PROBLEM STATEMENT: For each line in the data that includes "folder", make a copy.

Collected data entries
_ _ _ _ _
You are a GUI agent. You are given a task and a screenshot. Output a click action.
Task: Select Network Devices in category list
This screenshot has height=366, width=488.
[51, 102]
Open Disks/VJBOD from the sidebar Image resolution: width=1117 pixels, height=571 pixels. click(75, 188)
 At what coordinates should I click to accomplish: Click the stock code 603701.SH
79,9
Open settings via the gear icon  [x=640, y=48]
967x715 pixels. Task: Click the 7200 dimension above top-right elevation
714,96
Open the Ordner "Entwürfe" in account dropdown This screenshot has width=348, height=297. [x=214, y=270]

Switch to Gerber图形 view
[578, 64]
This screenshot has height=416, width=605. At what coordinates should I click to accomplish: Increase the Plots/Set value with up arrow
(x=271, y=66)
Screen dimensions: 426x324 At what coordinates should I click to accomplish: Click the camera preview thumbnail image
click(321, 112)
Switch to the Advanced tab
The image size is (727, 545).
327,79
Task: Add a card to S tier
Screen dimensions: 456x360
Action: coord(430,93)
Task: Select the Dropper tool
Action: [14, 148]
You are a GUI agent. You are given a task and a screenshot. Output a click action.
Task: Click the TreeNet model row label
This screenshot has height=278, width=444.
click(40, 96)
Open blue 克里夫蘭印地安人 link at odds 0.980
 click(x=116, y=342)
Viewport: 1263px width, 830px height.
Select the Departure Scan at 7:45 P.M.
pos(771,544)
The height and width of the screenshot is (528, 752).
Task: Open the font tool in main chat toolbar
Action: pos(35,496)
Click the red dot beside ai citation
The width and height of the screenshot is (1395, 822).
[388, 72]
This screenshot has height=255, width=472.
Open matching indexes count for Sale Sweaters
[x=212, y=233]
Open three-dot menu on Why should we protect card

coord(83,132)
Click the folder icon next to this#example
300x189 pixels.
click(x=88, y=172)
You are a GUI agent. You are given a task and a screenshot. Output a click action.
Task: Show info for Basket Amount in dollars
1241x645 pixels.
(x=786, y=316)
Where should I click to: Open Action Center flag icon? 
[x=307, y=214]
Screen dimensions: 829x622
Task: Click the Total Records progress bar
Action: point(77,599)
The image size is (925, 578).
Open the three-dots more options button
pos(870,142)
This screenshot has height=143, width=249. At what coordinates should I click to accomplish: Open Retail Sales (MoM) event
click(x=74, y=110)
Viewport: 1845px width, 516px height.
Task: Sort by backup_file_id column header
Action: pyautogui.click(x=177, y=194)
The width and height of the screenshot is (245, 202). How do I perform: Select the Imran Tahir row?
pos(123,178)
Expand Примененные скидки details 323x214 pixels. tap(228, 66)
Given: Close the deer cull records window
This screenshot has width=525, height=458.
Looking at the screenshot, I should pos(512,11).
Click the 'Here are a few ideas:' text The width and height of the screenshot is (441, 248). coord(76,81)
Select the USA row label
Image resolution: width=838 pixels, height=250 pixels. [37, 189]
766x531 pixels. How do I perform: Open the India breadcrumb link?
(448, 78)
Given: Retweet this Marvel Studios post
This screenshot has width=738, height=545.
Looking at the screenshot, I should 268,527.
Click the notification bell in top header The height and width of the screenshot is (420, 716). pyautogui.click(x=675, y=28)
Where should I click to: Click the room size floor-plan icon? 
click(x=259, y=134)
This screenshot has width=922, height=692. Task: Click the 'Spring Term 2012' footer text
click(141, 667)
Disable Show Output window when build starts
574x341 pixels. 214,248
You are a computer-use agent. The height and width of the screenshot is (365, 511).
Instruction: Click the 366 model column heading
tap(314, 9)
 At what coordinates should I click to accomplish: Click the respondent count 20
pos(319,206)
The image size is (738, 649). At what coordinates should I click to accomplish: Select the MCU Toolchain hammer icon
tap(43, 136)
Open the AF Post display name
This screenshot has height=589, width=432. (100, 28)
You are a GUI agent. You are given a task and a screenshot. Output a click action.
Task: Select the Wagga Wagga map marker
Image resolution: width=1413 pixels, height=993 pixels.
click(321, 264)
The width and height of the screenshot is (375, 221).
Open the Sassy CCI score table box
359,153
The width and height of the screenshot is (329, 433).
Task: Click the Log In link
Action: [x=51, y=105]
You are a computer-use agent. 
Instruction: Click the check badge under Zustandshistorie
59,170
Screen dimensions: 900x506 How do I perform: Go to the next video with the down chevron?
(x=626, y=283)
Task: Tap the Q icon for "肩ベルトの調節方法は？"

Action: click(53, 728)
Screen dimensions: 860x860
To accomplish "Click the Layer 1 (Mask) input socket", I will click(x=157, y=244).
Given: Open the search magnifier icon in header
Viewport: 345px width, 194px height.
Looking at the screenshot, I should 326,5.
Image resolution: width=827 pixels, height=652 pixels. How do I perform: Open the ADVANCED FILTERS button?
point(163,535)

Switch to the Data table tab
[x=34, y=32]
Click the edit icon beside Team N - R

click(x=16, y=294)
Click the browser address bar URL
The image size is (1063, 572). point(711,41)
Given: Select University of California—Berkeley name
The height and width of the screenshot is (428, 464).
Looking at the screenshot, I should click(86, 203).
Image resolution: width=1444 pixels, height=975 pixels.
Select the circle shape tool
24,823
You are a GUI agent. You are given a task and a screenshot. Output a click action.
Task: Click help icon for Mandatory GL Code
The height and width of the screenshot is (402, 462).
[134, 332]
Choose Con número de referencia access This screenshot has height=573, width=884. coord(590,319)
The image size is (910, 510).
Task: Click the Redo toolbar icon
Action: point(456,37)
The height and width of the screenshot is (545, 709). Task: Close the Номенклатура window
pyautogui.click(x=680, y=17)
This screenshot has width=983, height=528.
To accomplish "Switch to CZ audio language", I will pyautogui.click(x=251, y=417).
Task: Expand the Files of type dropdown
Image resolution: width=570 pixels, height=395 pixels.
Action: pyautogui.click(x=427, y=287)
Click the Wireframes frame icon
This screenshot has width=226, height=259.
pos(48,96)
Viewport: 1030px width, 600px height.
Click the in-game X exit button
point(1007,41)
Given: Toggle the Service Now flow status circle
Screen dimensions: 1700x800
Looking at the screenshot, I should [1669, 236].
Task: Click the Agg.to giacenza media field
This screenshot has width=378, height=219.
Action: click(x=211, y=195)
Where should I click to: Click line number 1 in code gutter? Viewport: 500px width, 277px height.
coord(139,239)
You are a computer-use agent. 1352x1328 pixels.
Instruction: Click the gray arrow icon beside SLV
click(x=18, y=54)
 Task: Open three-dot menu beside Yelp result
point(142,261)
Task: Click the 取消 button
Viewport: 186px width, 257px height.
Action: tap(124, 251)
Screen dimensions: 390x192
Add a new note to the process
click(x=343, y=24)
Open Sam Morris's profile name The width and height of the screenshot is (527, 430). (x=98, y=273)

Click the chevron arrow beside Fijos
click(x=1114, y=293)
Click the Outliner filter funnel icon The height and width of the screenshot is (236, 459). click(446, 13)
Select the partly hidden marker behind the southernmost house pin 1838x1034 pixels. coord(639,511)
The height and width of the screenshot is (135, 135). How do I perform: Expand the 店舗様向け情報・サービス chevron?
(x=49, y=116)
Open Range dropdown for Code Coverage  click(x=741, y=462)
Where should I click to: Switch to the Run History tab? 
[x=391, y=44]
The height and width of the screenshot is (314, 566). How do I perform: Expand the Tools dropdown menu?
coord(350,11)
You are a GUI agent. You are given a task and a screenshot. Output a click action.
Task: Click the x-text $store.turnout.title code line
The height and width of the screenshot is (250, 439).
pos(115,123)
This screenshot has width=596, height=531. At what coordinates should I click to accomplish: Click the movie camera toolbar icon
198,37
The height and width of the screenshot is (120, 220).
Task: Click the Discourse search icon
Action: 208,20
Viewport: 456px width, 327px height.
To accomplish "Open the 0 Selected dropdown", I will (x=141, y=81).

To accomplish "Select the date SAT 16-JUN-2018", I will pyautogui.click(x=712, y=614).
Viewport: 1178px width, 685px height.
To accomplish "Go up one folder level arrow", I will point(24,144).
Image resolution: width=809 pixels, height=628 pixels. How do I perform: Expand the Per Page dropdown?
_ _ _ _ _
RESPONSE TO THE EXERCISE:
Click the folder icon next to this#example
To accomplish "Go up one folder level arrow", I will point(24,144).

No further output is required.